Stored dataset items
________________________

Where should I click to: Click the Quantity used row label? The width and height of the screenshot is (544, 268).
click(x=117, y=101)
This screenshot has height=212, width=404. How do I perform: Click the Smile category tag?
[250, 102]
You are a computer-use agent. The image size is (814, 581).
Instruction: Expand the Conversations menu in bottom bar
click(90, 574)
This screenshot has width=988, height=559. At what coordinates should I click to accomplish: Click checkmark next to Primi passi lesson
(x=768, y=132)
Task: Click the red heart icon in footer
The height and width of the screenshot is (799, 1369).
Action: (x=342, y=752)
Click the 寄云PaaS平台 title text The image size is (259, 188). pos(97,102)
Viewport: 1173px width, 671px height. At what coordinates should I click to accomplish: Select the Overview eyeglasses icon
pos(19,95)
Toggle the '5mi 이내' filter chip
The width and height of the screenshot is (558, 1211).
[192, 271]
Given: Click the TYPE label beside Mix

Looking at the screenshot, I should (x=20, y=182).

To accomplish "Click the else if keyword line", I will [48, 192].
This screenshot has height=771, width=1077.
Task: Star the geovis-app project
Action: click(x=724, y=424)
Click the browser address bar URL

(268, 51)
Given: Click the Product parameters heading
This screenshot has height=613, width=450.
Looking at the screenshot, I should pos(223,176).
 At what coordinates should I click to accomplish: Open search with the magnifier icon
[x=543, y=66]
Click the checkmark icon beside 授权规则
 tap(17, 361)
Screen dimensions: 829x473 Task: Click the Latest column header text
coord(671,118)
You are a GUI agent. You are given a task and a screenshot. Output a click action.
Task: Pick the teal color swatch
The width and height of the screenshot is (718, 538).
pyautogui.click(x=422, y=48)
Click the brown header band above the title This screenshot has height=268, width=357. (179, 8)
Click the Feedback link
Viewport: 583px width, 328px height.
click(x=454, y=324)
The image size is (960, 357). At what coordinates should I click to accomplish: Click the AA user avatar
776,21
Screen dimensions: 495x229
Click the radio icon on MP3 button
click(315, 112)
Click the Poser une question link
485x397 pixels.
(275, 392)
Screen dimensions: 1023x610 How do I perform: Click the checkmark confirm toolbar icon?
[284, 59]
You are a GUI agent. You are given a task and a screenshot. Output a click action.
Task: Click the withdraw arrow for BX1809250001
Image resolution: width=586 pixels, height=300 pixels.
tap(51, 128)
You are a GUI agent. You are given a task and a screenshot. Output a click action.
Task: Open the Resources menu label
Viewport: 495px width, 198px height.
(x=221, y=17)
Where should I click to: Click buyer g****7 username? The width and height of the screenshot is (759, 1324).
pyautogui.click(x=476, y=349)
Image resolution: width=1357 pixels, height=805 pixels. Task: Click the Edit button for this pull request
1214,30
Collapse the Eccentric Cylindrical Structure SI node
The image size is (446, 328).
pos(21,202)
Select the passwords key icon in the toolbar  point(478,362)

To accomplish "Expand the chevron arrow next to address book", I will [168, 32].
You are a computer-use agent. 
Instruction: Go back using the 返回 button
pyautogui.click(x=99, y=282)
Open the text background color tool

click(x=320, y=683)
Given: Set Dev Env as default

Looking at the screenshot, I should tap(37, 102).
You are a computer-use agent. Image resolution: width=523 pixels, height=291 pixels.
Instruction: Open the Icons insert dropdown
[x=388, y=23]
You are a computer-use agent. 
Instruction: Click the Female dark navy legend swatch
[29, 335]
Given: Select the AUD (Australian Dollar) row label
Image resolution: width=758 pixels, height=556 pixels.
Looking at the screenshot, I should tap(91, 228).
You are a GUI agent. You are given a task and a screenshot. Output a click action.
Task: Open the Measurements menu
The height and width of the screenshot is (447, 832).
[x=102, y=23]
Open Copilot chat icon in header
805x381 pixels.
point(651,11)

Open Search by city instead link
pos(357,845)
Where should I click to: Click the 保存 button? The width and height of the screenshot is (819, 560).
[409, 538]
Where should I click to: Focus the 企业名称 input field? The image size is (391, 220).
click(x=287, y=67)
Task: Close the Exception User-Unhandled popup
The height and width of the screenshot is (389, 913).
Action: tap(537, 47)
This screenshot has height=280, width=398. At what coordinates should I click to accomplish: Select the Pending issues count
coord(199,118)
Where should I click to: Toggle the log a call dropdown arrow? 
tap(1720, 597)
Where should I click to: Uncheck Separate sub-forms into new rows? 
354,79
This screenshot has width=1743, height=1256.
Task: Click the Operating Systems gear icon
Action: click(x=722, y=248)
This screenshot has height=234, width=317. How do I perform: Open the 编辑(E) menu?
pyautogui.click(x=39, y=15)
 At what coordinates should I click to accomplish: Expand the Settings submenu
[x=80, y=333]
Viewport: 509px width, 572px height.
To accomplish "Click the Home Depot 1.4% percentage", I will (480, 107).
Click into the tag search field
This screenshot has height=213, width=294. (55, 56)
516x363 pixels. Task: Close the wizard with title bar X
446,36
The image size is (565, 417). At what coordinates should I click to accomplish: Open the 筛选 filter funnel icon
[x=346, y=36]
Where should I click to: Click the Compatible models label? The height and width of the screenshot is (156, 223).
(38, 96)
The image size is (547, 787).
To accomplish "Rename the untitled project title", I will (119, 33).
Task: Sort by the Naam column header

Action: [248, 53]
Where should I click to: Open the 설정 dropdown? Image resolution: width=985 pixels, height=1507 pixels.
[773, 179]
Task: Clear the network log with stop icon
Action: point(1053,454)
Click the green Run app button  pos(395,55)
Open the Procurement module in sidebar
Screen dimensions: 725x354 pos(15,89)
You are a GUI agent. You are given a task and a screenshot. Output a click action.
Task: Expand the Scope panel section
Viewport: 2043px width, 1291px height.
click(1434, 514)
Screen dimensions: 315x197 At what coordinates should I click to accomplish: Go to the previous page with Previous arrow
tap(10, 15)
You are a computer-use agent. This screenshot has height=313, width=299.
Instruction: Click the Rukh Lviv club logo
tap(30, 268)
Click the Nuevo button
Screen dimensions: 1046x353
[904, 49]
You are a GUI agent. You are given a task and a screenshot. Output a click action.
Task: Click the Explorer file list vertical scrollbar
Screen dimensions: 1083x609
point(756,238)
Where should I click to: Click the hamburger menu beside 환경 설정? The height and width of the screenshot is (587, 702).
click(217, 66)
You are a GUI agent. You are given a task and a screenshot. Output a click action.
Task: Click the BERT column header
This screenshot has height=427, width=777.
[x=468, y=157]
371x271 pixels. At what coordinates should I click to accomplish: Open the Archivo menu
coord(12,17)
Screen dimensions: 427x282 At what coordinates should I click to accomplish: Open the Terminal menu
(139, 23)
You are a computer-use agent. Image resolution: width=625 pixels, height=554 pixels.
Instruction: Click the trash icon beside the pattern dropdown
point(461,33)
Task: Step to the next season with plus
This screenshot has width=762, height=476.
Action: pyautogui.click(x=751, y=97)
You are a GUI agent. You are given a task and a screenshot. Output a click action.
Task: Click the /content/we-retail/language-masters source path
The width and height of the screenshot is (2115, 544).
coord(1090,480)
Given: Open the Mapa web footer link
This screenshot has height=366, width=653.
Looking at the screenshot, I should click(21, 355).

________________________

WHAT TO DO
From the first line of the records above to the line that contains "You are a computer-use agent. The", quote each line exactly.

WRITTEN RESPONSE
Where should I click to: Click the Quantity used row label? The width and height of the screenshot is (544, 268).
click(x=117, y=101)
This screenshot has height=212, width=404. How do I perform: Click the Smile category tag?
[250, 102]
You are a computer-use agent. The image size is (814, 581).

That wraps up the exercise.